Selected excerpt:
────────────────────────────────────────
When Medibank Private and Calvary Health Care announced in August that they had struck a resolution in the dispute that threatened to end the pair’s long-running agreement, the health industry breathed a collective sigh of relief.

The 11th hour settlement signalled an end to the stoush that began when negotiations between Medibank, the largest private health fund in Australia, and Calvary, the Catholic-affiliated hospital chain, broke down in July.

The fund boldly declared it would no longer pay for 165 “highly preventable adverse events”. It said the changes were necessary to help eliminate mistakes.

Medibank was really using its size and market power to unilaterally impose measures on private hospitals that would in no way improve the safety and quality of patient care.

The list was created in isolation and had no standing in the health industry. It was not based on accepted clinical standards and was not validated by any safety and quality body.

The Australian Commission on Safety and Quality in Health Care (the Commission), the preeminent body charged with ensuring the safety and quality of the healthcare system in Australia, went as far as describing Medibank’s actions as untested and not fit for purpose.

The Australian Private Hospitals Association (APHA) shared this view and became entrenched in the debate despite holding no brief for Calvary.

It was an opportunity for APHA to use its influence in the industry to effect change. We did not want our members, particularly those facing negotiations with Medibank next year, to be bullied in the same way Calvary was.

Our dogged determination, combined with the similar approaches of various other organisations opposed to Medibank’s actions, yielded a favourable outcome. APHA’s efforts included but were not limited to:

  • Discussions with the AMA, RACS and a wide range of other medical representative bodies to inform them of the potential impacts of Medibank’s approach;
  • Production of “fact sheets” for member hospitals to distribute to doctors and patients to ensure they were appropriately informed and not just relying on Medibank’s fodder;
  • Media interviews, briefings and provision of information to journalists;
  • Extensive use of our social media networks to distribute information to the public;
  • Representations to government including at the highest levels of the Department of Health and the Minister for Health;
  • Ongoing engagement with the Australian Commission for Safety and Quality in Healthcare which strongly opposed the Medibank approach; and
  • Meetings with senior personnel from Medibank Private to detail our concerns about their approach.
────────────────────────────────────────
Information provided:

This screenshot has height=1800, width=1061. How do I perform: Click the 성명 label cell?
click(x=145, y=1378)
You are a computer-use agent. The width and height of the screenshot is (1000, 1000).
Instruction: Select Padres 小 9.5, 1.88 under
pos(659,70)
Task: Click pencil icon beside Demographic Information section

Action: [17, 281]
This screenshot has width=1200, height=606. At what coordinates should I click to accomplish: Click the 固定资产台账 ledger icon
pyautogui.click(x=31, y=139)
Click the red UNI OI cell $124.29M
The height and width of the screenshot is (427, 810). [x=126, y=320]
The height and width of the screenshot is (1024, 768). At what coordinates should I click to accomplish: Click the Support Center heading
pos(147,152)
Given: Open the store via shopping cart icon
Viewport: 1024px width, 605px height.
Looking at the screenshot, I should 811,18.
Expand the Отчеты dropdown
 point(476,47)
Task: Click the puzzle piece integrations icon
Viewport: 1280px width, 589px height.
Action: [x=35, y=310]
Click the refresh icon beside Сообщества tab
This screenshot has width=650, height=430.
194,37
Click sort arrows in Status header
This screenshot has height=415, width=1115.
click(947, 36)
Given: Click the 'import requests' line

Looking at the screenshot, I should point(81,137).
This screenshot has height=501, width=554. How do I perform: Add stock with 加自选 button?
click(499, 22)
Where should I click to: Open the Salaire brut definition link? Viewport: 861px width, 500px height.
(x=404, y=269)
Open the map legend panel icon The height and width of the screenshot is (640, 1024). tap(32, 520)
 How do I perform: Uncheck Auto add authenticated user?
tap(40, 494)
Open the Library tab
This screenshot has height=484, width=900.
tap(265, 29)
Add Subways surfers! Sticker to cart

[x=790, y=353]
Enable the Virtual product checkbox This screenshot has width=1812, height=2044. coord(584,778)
────────────────────────────────────────
Repeat word for word the passage of the text above on the Medibank and Calvary dispute, starting at "The fund boldly" and ending at "help eliminate mistakes.".

Answer to the exercise:
The fund boldly declared it would no longer pay for 165 “highly preventable adverse events”. It said the changes were necessary to help eliminate mistakes.